### DATA EXTRACT

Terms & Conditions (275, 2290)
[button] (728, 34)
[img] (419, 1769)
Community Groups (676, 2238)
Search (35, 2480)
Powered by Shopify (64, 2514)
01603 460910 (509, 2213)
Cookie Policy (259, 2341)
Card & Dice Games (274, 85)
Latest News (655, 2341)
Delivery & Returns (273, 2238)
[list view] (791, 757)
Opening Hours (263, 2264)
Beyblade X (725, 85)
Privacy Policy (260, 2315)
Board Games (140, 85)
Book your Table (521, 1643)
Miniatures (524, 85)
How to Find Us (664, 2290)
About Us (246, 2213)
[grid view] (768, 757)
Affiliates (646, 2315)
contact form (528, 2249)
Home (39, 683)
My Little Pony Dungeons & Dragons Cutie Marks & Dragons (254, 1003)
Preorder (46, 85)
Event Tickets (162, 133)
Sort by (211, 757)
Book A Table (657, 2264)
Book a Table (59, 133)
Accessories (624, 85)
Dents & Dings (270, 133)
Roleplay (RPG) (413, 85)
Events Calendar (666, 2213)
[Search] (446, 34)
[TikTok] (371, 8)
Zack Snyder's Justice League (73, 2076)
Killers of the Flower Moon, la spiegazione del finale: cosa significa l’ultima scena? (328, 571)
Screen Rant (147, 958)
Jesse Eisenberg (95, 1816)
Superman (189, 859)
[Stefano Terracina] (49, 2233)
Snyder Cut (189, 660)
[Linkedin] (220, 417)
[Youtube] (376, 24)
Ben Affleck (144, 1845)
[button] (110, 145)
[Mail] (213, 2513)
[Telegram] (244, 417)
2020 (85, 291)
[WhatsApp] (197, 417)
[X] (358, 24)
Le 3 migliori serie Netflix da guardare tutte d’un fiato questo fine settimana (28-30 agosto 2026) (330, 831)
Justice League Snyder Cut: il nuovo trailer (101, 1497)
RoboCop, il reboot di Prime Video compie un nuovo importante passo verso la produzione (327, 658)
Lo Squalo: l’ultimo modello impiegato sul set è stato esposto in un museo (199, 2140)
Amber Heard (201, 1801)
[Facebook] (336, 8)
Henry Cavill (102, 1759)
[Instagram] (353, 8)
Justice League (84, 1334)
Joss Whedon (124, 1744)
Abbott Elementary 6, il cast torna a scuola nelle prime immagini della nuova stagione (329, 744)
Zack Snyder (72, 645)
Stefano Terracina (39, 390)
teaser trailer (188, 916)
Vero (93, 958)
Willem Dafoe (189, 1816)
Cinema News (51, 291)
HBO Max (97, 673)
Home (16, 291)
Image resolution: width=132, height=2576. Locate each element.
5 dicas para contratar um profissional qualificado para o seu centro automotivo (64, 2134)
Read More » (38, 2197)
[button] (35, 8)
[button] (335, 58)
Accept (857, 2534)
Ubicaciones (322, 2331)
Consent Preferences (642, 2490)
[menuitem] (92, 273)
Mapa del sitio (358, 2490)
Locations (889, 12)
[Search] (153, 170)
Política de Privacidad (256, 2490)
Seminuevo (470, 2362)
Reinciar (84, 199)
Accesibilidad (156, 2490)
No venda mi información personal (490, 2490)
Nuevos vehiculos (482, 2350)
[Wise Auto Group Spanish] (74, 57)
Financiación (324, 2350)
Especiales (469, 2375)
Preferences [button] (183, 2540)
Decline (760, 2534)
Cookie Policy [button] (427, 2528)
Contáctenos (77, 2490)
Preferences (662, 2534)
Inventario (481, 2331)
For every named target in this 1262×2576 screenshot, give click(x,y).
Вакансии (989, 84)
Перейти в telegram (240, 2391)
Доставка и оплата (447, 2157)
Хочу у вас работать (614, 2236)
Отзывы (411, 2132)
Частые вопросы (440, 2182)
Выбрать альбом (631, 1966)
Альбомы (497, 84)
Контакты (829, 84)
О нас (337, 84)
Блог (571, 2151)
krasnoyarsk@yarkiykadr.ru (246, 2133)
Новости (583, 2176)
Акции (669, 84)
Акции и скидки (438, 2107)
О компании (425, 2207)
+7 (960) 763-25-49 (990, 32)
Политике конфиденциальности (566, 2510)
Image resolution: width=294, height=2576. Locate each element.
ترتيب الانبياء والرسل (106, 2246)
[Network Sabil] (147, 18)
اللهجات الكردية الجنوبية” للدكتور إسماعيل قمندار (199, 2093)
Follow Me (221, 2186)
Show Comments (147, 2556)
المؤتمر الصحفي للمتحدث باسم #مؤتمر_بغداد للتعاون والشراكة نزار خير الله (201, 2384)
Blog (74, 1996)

### TASK ITEM
Among the lines above, find those containing the word "Zack" and copy each.

### ANSWER AREA
Zack Snyder's Justice League (73, 2076)
Zack Snyder (72, 645)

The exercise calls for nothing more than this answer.